## TASK DIRECTIONS
Once every line holding "Select" in the listing below has been found, give their number and nothing more.

## STUDY MATERIAL
%%

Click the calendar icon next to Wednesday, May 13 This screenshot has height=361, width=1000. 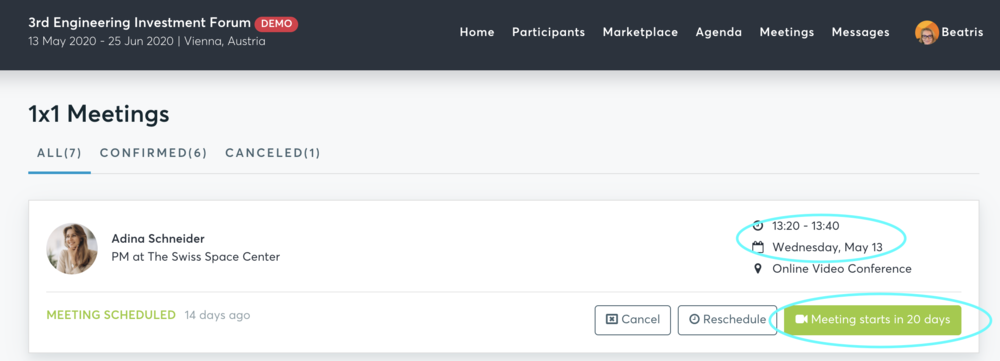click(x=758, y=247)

%%
%%

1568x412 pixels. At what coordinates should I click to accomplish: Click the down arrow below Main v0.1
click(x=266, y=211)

%%
%%

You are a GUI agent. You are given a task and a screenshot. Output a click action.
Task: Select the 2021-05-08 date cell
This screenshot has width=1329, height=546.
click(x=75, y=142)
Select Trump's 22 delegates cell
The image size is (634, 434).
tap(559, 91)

%%

## ANSWER SPACE
2